Abstract
Background: Monoclonal Gammopathy (MG)-related coagulopathies have been described in several case reports and small series involving multiple myeloma and other lymphoplasmacytic/plasma cell dyscrasia disorders and occur from a variety of mechanisms. To our knowledge, there are no systematic evaluations of the frequency, clinical associations, and underlying mechanisms of paraprotein induced coagulopathy in a cohort of patients with such disorders.
Methods: We reviewed the 3,657 patients diagnosed with a MG over a ten-year period (5/2015-5/2025) at a single academic cancer center. Cases included MG of undetermined significance (MGUS), smoldering (SMM) and multiple myeloma (MM), AL amyloidosis, lymphoplasmacytic lymphoma (LPL), and marginal zone/splenic B-cell lymphoma. Cases were screened for elevated PT/INR (INR>1.3) and/or aPTT (>38.0) at presentation, and/or had a coagulation factor assay performed. This resulted in a total of 599 cases for detailed review.

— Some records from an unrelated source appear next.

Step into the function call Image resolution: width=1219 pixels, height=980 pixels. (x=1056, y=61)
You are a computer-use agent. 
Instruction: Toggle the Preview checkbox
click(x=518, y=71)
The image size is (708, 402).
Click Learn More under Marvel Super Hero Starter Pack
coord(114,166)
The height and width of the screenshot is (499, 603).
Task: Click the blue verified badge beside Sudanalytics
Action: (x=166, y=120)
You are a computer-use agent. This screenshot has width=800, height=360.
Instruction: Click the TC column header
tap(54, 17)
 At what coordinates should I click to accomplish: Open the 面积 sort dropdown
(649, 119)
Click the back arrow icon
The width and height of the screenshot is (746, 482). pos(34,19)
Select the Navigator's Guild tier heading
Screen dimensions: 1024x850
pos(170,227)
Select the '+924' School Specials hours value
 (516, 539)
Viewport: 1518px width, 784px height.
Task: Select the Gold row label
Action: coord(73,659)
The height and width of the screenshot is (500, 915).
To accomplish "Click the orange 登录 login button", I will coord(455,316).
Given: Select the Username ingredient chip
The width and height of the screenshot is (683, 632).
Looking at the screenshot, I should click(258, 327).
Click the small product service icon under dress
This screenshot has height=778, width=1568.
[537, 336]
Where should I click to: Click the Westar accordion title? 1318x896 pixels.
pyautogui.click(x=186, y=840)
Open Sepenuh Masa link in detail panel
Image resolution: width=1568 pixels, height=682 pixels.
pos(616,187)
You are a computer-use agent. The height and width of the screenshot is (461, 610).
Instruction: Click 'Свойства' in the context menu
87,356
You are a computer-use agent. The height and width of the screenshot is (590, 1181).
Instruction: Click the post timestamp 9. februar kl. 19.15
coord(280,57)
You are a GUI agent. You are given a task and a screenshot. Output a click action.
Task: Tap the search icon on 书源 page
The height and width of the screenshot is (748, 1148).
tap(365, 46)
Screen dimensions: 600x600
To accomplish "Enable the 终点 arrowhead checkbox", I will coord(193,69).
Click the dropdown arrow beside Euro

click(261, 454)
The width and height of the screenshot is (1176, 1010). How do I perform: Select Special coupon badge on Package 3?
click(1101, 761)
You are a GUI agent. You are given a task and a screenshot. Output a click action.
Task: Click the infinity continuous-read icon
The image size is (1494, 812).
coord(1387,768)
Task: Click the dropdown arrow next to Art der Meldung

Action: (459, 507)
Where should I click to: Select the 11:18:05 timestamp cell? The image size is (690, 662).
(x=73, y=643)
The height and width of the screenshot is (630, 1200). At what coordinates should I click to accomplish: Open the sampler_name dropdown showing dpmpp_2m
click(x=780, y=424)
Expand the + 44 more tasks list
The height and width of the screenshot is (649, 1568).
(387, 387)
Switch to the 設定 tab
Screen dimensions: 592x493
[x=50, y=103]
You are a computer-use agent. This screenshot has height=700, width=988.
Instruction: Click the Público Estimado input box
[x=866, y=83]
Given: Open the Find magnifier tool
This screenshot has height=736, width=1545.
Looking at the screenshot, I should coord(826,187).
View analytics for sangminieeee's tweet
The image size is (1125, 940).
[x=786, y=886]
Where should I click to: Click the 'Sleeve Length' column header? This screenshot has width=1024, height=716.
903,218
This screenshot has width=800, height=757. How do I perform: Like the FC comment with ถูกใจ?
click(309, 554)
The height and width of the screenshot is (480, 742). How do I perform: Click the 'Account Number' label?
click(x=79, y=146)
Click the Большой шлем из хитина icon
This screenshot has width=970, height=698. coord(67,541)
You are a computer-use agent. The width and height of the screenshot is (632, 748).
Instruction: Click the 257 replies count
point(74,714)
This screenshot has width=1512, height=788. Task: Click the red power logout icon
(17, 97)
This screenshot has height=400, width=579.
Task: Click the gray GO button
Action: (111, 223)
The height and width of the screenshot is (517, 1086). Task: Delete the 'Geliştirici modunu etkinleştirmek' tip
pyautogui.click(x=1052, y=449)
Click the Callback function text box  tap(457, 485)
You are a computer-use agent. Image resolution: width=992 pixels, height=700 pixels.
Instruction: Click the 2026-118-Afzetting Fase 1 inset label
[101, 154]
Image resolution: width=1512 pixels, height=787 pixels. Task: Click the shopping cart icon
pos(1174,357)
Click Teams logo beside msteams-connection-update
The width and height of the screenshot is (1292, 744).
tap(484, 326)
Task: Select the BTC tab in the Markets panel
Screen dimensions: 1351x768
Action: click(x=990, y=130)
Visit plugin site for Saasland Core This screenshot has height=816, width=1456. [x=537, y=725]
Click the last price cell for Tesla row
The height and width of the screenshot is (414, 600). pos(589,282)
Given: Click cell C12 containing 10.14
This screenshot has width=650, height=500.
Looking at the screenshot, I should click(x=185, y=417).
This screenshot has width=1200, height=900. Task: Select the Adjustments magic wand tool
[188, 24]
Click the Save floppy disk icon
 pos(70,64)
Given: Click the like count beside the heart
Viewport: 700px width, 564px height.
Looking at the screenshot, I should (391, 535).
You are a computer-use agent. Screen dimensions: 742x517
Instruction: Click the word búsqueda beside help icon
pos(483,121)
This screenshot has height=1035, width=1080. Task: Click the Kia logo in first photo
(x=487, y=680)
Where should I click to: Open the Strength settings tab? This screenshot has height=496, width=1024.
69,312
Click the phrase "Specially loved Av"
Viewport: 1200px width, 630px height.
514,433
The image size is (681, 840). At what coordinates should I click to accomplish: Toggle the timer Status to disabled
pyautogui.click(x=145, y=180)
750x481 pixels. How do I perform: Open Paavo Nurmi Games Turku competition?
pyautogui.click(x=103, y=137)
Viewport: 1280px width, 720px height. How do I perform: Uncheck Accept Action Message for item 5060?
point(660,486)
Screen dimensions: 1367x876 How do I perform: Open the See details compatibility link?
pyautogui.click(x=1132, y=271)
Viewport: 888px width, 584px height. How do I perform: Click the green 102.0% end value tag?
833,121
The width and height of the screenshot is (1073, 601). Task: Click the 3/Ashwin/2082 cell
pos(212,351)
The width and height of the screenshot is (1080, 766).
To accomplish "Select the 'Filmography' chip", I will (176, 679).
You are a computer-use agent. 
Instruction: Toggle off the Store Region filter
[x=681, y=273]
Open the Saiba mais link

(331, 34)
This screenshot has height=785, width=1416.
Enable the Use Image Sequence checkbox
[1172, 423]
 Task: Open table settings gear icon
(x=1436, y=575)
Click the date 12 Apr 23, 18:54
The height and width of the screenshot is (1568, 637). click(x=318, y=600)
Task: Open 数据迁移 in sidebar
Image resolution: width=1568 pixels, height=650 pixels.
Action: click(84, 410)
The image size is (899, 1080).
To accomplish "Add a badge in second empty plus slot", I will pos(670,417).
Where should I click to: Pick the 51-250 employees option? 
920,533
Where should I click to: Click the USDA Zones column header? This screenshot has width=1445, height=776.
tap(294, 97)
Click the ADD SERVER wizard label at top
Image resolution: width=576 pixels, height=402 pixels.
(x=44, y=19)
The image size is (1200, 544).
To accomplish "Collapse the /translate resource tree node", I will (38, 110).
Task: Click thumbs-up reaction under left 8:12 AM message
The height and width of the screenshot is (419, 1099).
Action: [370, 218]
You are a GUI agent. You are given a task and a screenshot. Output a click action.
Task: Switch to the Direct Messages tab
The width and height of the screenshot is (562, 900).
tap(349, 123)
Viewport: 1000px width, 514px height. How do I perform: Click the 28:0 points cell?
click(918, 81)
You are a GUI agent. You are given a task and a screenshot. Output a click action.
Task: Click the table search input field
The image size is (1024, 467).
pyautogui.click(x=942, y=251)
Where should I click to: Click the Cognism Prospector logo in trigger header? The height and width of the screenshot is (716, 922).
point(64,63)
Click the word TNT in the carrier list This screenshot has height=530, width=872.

Results: Fifteen cases (0.41% of total cohort) had a coagulopathy that was attributable to the MG. Of these cases, coagulopathies were found in 6 patients with MM, 4 with MGUS, 2 with AL amyloidosis, 1 with LPL, 1 with splenic B-cell lymphoma, and 1 with marginal zone lymphoma. Four of the 15 cases presented with overt bleeding, which included muscle hematoma (n=2), hematochezia (n=1), and oral bleeding (n=1). The remaining 11 cases were diagnosed through abnormal coagulation laboratory analysis without overt bleeding.
Nine of the cases had factor deficiency (von Willebrand Disease: n=4, factor X: n=4, factor VIII: n=1). Four had antiphospholipid antibody syndrome (APS), one had a direct thrombin inhibitor, and one had a mixed pattern (factor VIII deficiency and APS). Three of the factor X deficiency cases were in the context of known, or clinically suspected AL amyloidosis, while one patient with MM had a strong factor X inhibitor and no evidence of AL amyloidosis.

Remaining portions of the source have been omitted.